Additionally, Mary’s bad health issues resurfaced. She was miles away from her home and constantly got accused of murdering her own husband. Time in England was anything but good for her.
The Catholics in England secretly hoped that Mary could assert her claim to the English throne. Some of them tried to convince Elizabeth to name Mary as heiress. Therefore, the English Protestants saw Mary’s continued presence on their soil as a genuine threat to the Protestant Queen and Protestantism in general. Investigations into her correspondence while in England revealed that Mary may have communicated with Anthony Babington, a man who was involved in a failed plot to assassinate Queen Elizabeth.
The execution of Mary Stuart, Queen of Scots
Under the passive blessing of Queen Elizabeth I, the Protestant lords and earls set out to prosecute Mary under the charges of murder and treason. In Mary’s defense, she protested the entire trial. She argued that she was not a subject of Queen Elizabeth I, and therefore could not be tried in England.
Her prosecutors also brought a series of evidence in the form of her supposed love letters (also known as the Casket Letters) with second husband Hepburn as proof of her infidelity and murder. In the course of her trial, Mary was moved from one castle to another. Perhaps the essence of doing this was to prevent her from plotting her escape.
On October 16, 1586, Mary was found guilty at the trial held at Fotheringhay under the charges of plotting to kill Elizabeth. She was sentenced to death on February 7, 1587. She appeared very calm and composed all throughout the proceeding.
Her country folks put up no resistance; neither did her son James VI of Scotland come to her defense. The tides in Scotland had shifted from a predominantly Catholic ruling class to one that was Protestant. James only officially protested against his mother’s captivity. But that was all. He refused antagonizing Elizabeth and the Protestants in England for fear that he could jeopardize his claim to the English crown.

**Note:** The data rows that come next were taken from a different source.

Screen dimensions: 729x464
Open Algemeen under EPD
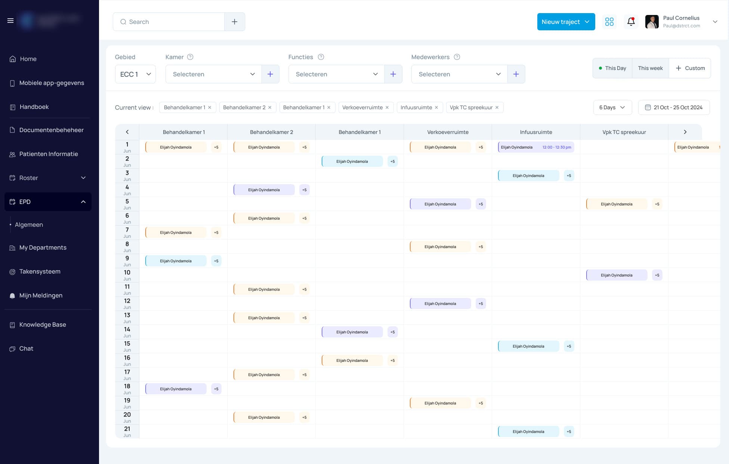(29, 225)
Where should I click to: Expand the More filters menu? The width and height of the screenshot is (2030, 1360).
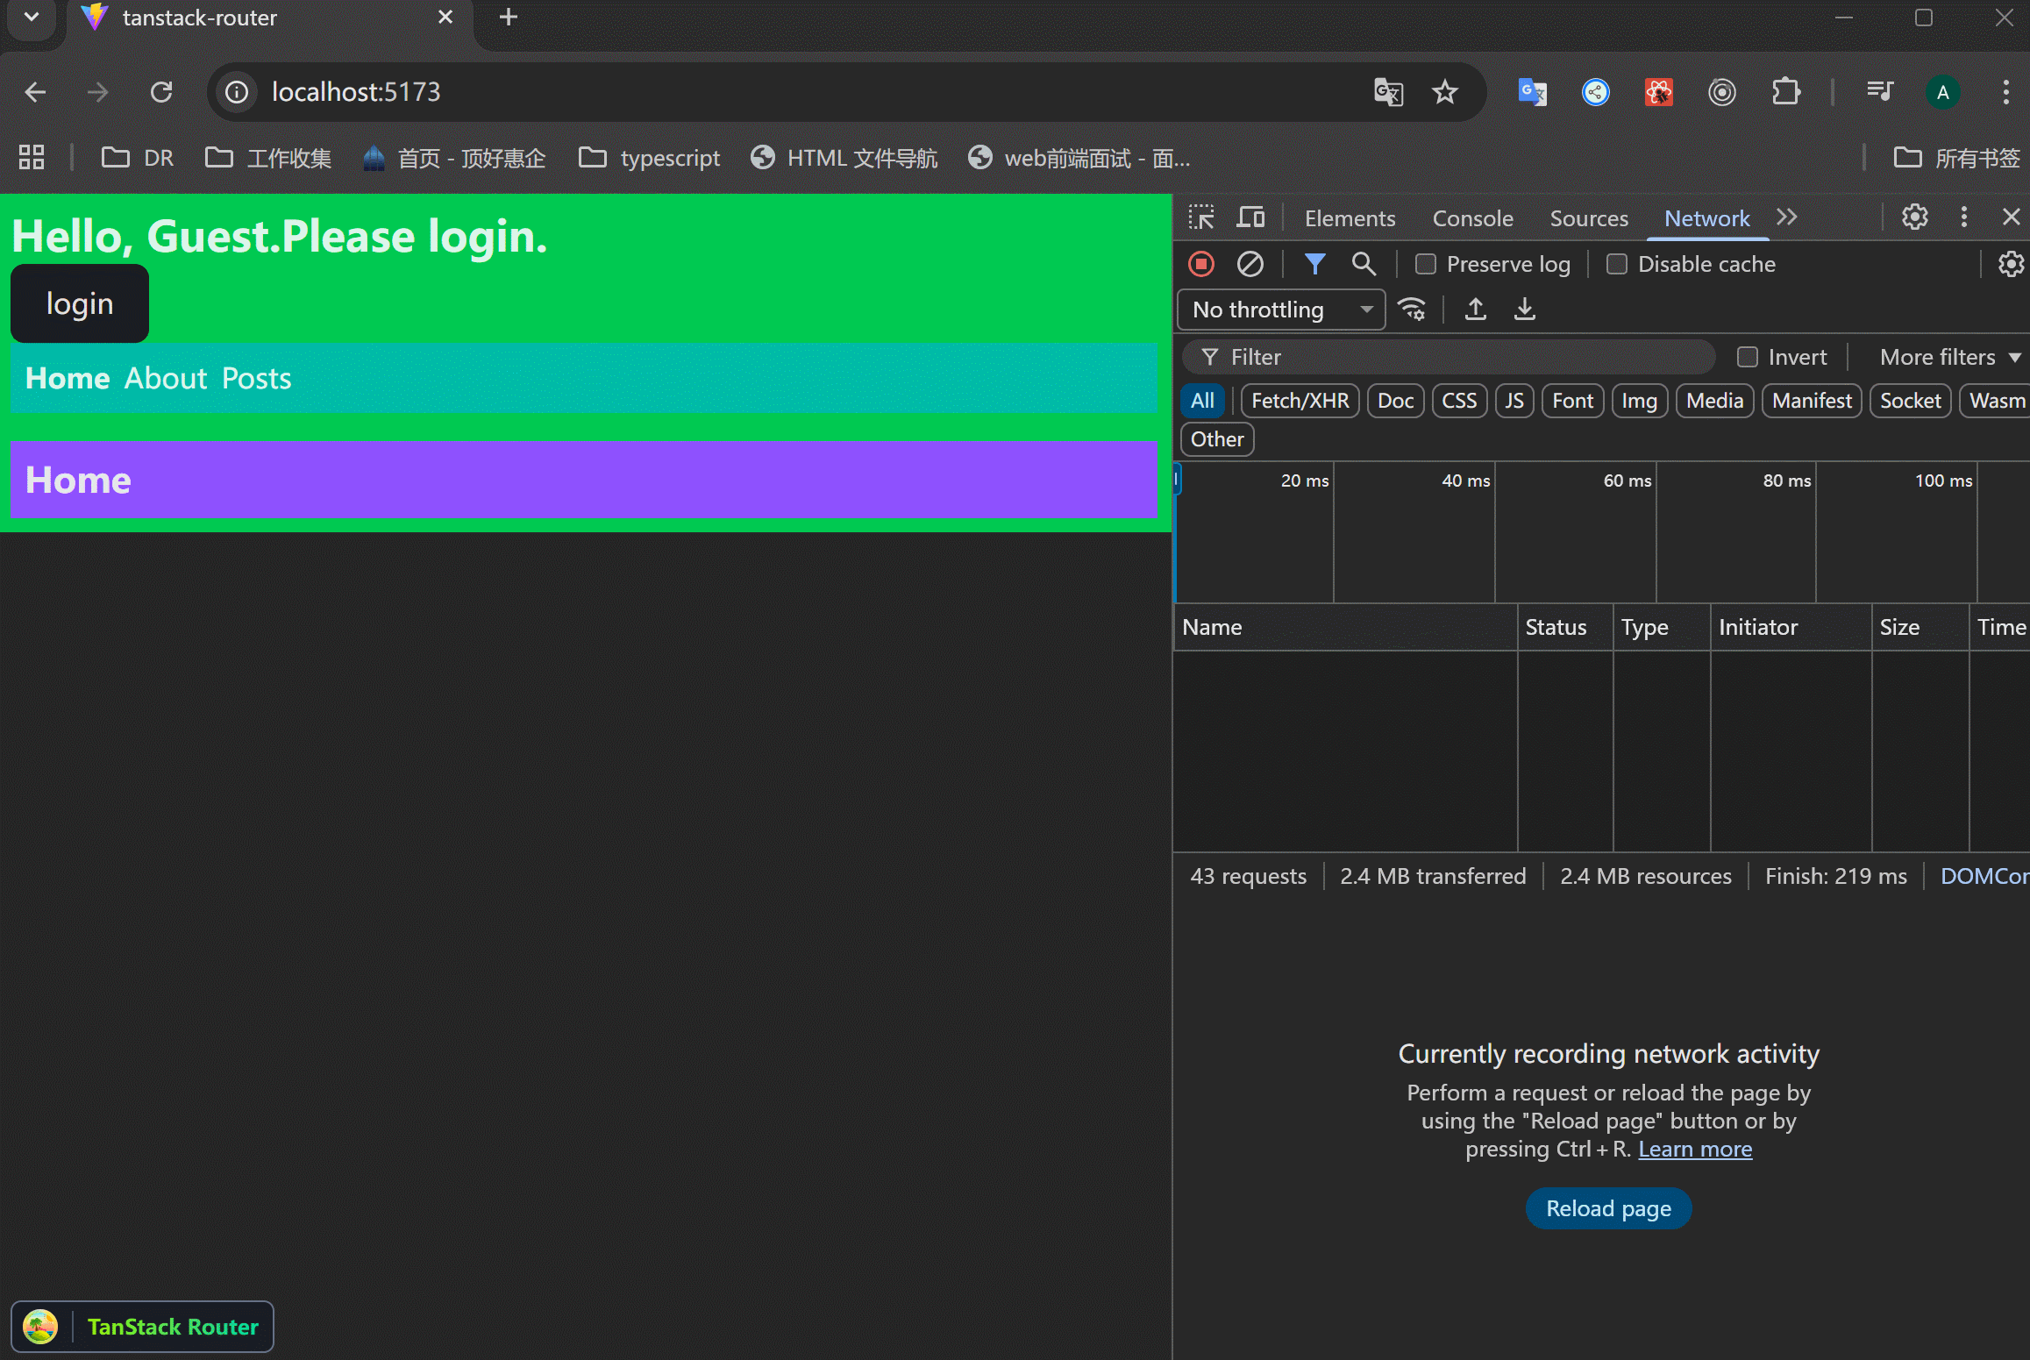point(1949,357)
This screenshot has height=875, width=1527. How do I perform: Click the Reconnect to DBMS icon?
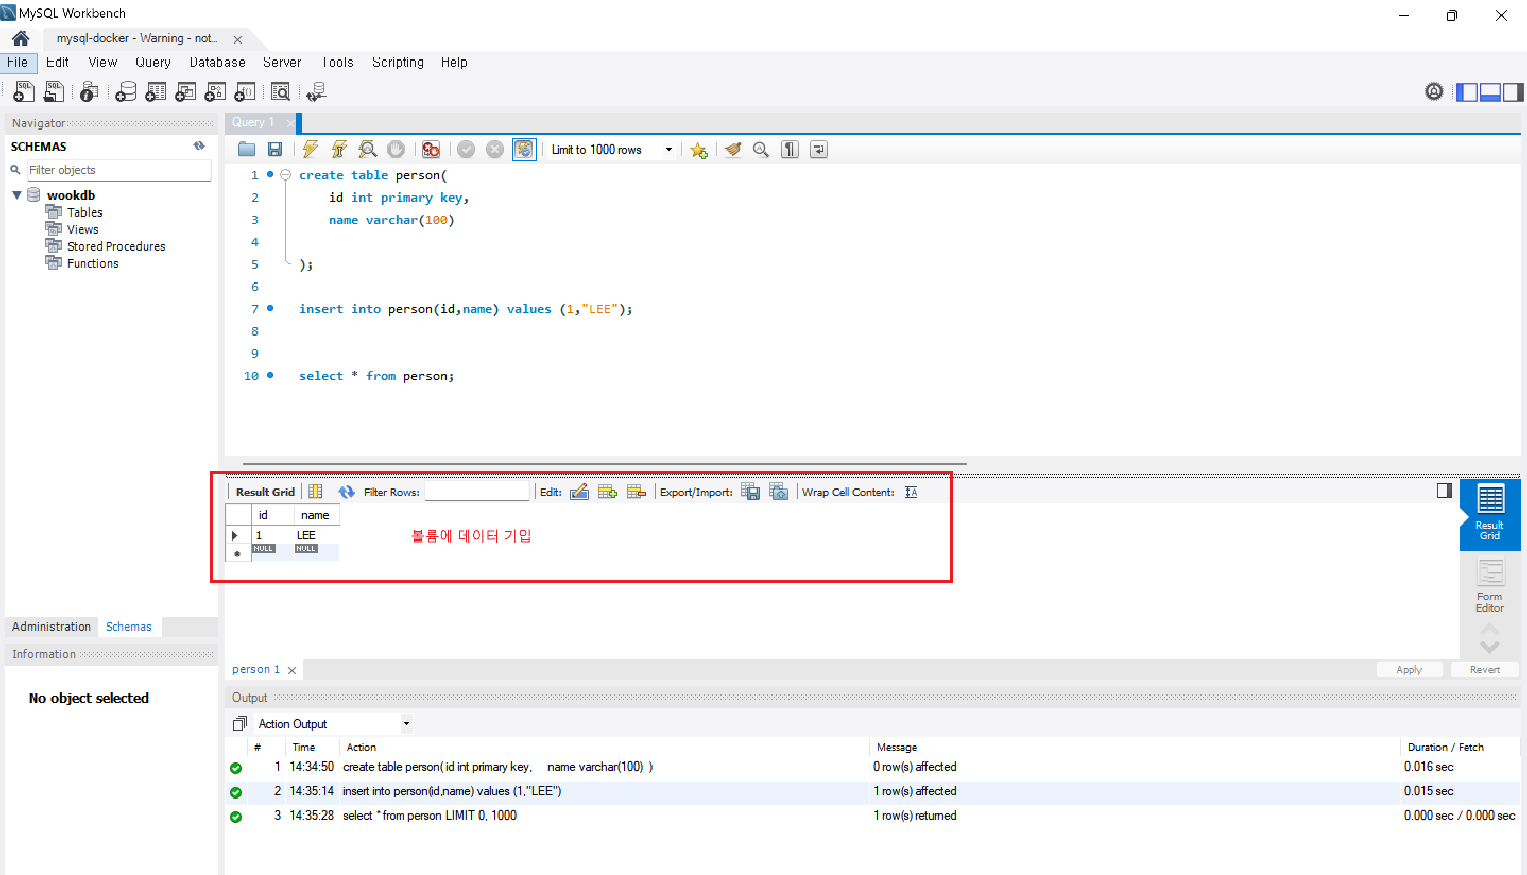(316, 91)
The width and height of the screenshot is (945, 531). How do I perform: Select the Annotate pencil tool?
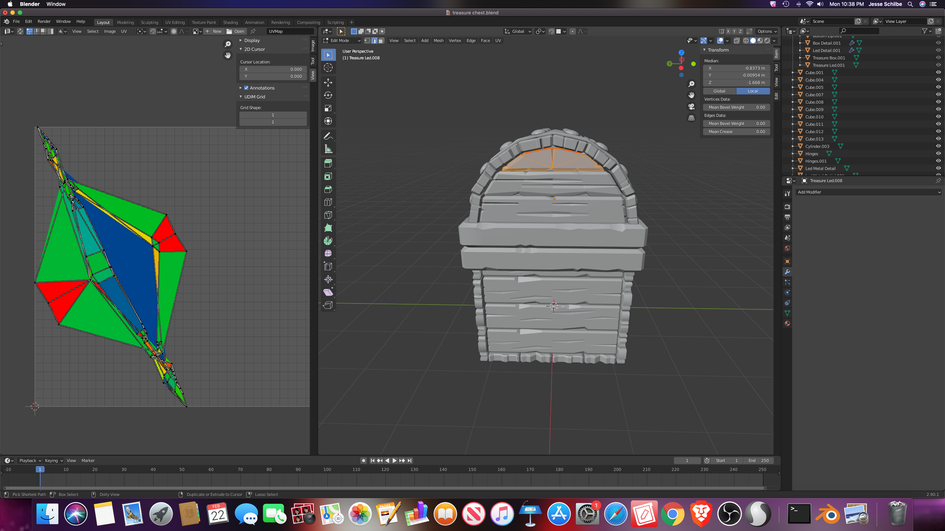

On February 8, 1587, at the age of 44, Mary was beheaded at Fortheringay Castle, Northamptonshire, England. Through the course of the trial, as well as the sentencing, Queen Elizabeth decided to remain indifferent so as to save face in Scotland.
In 1612, her son, King James I (then King of England and Scotland) laid Mary remains at Westminster Abbey.
Queen Mary’s Motivations and Legacy
Mary was never once considered weak. She lived in a time that saw national religions and allegiances shift very swiftly. She may have lacked the political acumen to rule and bring men in line, something her cousin, Elizabeth did so perfectly well. But who could blame her? She lost her dad at such an early age. Her first husband died when she was young. The odds were stuck against her right from childhood. Catholicism was simply on the decline in England and Scotland, and Mary was a Catholic.
Perhaps she could be described as a victim of her circumstances in the sense that male chauvinists in both England and Scotland did not wish her well ever since she occupied the Scottish throne.
On the other hand, she truly had a hand in her own undoing. She made some very terrible decisions. Disregarding the rumors and going ahead with the marriage to Hepburn. Certainly, such moves only added more fuel to the raging fire in her life. Had she lived in an earlier age in the future, Mary’s wits and openness to religious freedoms would have augured well for her. Sadly, she lived in a time and an environment that made it difficult for her to circumvent the ill fortunes that came storming her way.